The change of the neuron–glia differentiation rate in human neural precursor cells (HPCs) and Ad-BDNF-/-GDNF-infected HPCs following the administration of a neurotoxin

Neurotrophic factors promote the survival of various neurons, including peripheral autonomic and sensory neurons, as well as central motor and dopamine neurons, and it is expected that they could function as therapeutic agents for neurodegenerative disease. We examined the changes in the neuron–glia differentiation rate in normal human neural precursor cells (HPCs), Ad-BDNF- and Ad-GDNF-infected HPCs following their treatment with 6-OHDA. We isolated the precursor cells from the human fetal midbrain. To investigate the expression of differentiated cell markers within neurons and glia after 6-OHDA-induced toxicity in HPCs, immunocytochemistry was performed.
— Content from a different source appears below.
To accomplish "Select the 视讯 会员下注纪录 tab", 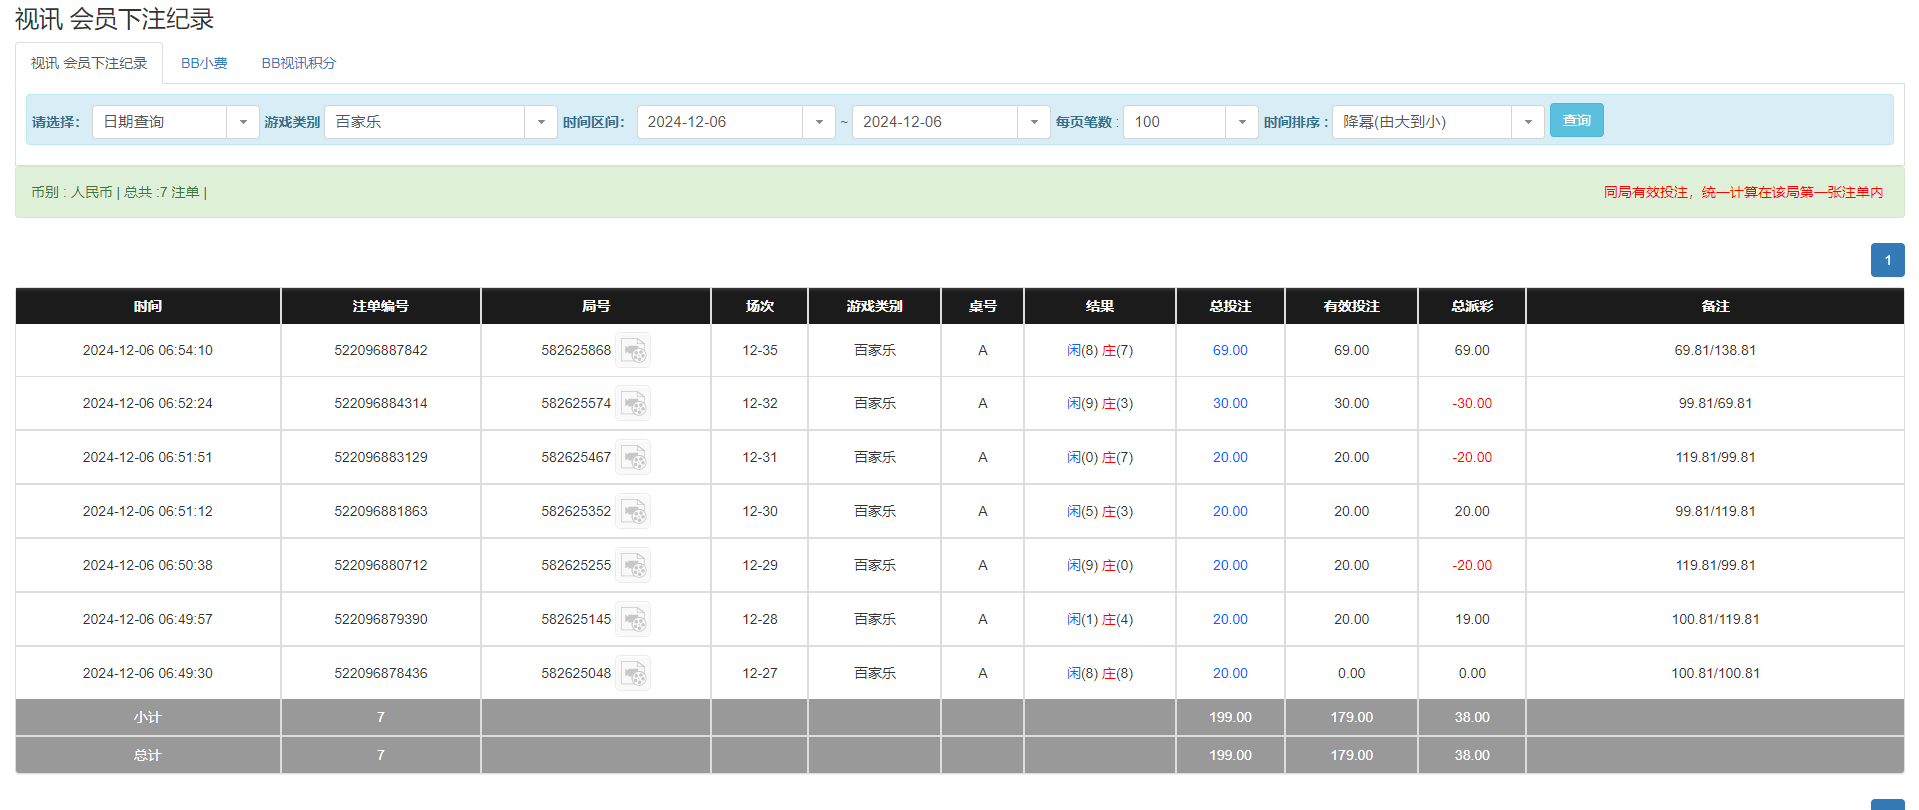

Our results showed that the treatment with 6-OHDA (100, 200, 300, 400 and 500 μM) for 24 h decreased the viability of the HPCs in vitro. Among the growth factors tested, BDNF and GDNF protected the HPCs against 6-OHDA-induced toxicity. Approximately, 5.8 ± 2.2% and 0.5 ± 0.1% of the HPCs treated with 6-OHDA were positive for the neuron marker, MAP2, and the oligodendrocyte marker, GalC, respectively, while 13.8 ± 3.2% and 1.1 ± 0.36% of the Ad-BDNF- or Ad-GDNF-infected HPCs treated with 6-OHDA stained positive for MAP2 and GalC, respectively. These results suggest that cocktail therapy using human precursor cells (HPCs) and certain neurotrophic factors (BDNF, GDNF) provide direct protection against 6-OHDA-induced toxicity and has an effect on the differentiation rate.